The next president won’t be able to punt all of these decisions farther down the road, as President Bush has done with so many of the issues in front of him.
As Winston Churchill said in 1936, “The era of procrastination, of half-measures, or soothing and baffling expedients, of delays, is coming to its close. In its place we are entering a period of consequences.”
The first question for the next president will be: Whom should I disappoint? Every group is expecting its issue to be the number-one issue on the nation’s agenda come January, from national security to the economy to healthcare to balancing the budget to education to energy and climate change.
Too often, though, the sad truth of Washington is that the next president will likely be able to tackle only one item in his first term—whether that’s healthcare, entitlements, the economy, or energy. President Clinton tried to do healthcare; President George W. Bush tried to do Social Security. Both fell short.
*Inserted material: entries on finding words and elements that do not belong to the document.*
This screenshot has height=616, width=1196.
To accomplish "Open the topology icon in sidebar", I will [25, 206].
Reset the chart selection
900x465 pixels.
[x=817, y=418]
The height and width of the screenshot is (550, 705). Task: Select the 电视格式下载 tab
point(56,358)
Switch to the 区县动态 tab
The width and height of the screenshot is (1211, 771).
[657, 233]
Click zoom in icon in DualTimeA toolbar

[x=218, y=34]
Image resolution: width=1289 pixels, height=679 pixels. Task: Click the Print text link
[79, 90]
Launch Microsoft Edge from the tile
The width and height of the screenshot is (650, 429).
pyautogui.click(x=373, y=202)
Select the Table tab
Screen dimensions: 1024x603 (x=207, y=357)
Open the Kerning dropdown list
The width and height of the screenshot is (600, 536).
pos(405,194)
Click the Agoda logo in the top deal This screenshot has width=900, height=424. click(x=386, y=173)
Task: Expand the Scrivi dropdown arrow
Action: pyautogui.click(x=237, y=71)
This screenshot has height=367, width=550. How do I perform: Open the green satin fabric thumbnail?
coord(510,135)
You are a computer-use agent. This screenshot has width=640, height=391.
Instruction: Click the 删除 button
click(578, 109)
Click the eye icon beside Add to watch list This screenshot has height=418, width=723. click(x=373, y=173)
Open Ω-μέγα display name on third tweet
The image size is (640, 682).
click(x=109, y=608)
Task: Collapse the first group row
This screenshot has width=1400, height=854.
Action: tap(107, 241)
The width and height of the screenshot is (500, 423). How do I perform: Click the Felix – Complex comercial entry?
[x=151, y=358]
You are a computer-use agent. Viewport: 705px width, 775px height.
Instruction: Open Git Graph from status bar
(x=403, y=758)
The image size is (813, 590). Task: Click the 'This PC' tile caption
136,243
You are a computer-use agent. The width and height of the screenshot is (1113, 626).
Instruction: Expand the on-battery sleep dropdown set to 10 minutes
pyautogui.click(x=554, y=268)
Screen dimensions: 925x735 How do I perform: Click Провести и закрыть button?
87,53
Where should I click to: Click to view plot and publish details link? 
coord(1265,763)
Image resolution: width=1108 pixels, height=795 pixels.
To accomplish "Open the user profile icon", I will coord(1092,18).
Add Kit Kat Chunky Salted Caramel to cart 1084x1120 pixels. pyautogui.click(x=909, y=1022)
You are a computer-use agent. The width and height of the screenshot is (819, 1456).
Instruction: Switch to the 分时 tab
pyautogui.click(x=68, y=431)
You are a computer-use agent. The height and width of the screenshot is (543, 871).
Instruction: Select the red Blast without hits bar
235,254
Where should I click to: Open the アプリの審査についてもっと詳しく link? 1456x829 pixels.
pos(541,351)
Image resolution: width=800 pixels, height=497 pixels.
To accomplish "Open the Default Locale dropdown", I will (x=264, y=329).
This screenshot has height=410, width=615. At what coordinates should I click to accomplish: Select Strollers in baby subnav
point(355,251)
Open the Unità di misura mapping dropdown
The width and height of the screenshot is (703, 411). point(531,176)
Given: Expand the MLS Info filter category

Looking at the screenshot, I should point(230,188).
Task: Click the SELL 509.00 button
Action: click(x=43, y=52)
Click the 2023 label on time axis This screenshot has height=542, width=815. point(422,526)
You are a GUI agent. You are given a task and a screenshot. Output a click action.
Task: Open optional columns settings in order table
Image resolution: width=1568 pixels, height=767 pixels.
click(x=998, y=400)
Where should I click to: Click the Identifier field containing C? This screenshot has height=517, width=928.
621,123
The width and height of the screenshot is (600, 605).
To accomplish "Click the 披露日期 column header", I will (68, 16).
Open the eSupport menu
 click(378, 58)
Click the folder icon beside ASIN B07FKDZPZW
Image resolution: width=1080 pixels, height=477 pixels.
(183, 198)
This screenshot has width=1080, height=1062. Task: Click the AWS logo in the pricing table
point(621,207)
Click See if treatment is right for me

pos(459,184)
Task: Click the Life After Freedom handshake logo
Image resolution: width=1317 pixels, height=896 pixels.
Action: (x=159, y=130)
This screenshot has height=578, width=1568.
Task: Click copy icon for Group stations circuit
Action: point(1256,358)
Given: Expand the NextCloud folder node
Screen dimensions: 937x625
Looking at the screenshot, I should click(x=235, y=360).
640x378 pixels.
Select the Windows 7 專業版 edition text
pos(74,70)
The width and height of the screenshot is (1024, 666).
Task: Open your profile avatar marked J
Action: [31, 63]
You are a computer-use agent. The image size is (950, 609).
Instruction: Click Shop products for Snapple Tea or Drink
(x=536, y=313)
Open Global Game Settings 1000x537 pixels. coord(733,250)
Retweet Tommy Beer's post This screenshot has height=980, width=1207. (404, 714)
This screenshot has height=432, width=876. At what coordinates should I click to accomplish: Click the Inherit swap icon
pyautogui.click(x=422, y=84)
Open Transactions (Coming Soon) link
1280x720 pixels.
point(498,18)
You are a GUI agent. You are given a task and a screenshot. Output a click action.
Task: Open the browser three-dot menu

So which of these problems, so interconnected that they appear a Gordian knot, would McCain try to untangle first? Which would Obama choose?
Only one thing’s clear: They have to do something big.
The rolling average of RealClearPolitics’ right-track/wrong-track poll shows that more than 70 percent of Americans believe the country is heading in the wrong direction, compared with just 20 percent who think we’re on the right track; that 20 percent, by the way, is far less than the 34 percent of Americans who believe in UFOs.
There’s a good argument to be made that whoever wins November 4 will end up as only a one-term president because of the unpopular choices he’ll have to make to right the ship of state.
Given all of that as the backdrop, I’m wary of anyone who looks at the Oval Office in today’s environment and says, “Yes, I want that.” That’s why we should elect Mark Warner president this fall: He’s already proven he’s more sane than either John McCain or Barack Obama by choosing to forgo the office.
When Warner dropped out, Slate’s John Dickerson wrote, “What should surprise us all is that anyone stays in.”